Switch "dialog" to "window" in the records from the line that has "Click the 取消 button in dialog" through the end of the records, leaving everything else unchanged. Return only those lines and omit the pictures.

Word and element location records:
start

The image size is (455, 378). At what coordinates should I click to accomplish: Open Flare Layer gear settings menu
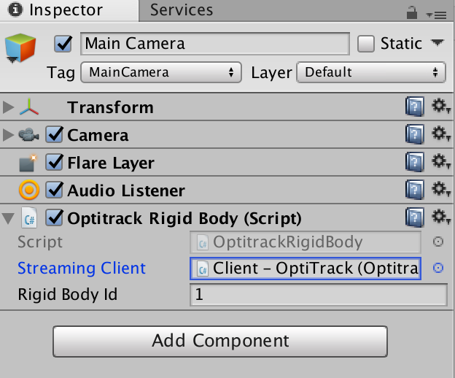coord(440,161)
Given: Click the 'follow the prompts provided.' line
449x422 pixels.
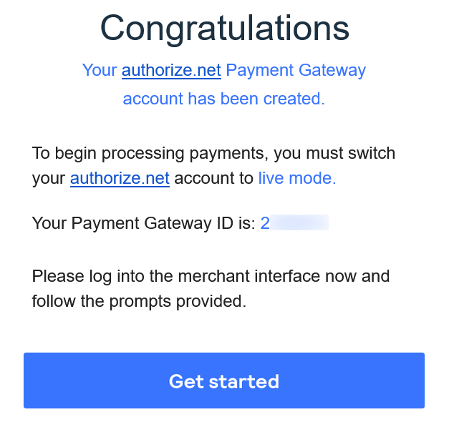Looking at the screenshot, I should tap(139, 301).
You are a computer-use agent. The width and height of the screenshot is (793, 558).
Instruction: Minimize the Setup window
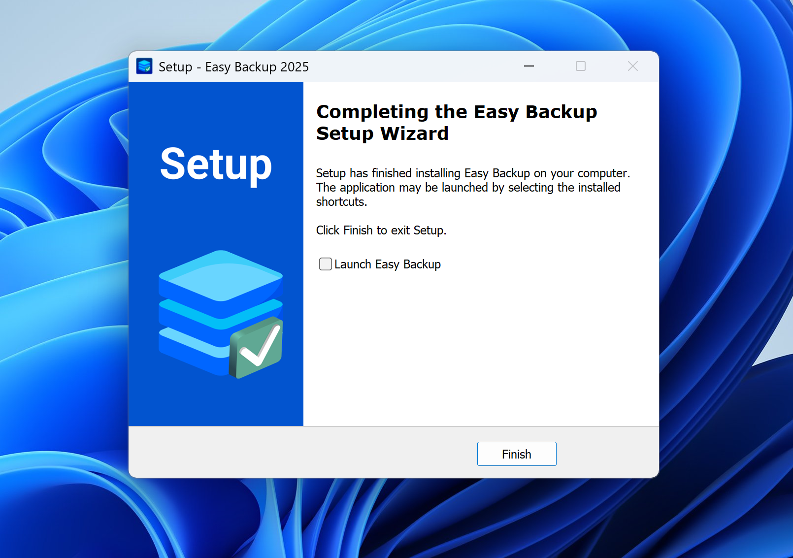click(529, 66)
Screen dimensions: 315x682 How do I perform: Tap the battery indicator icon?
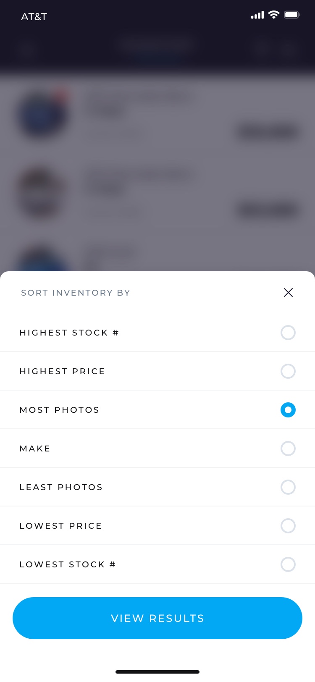point(292,15)

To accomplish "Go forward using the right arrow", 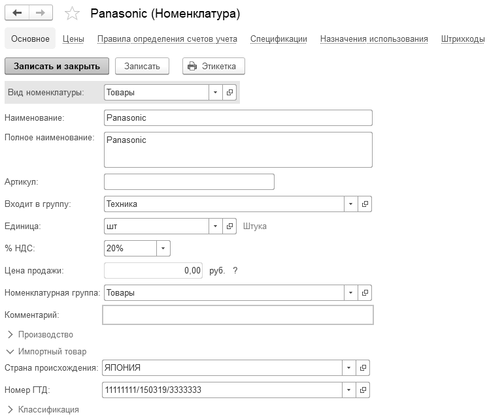I will [41, 13].
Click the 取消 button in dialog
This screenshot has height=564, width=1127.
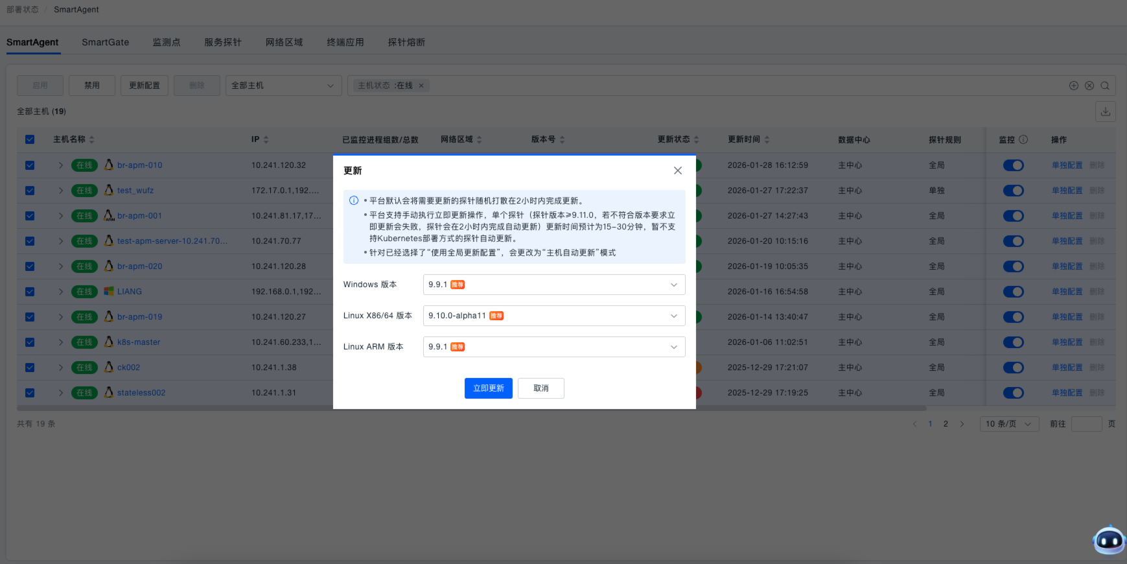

end

- [Written response]
Click the 取消 button in window
This screenshot has height=564, width=1127.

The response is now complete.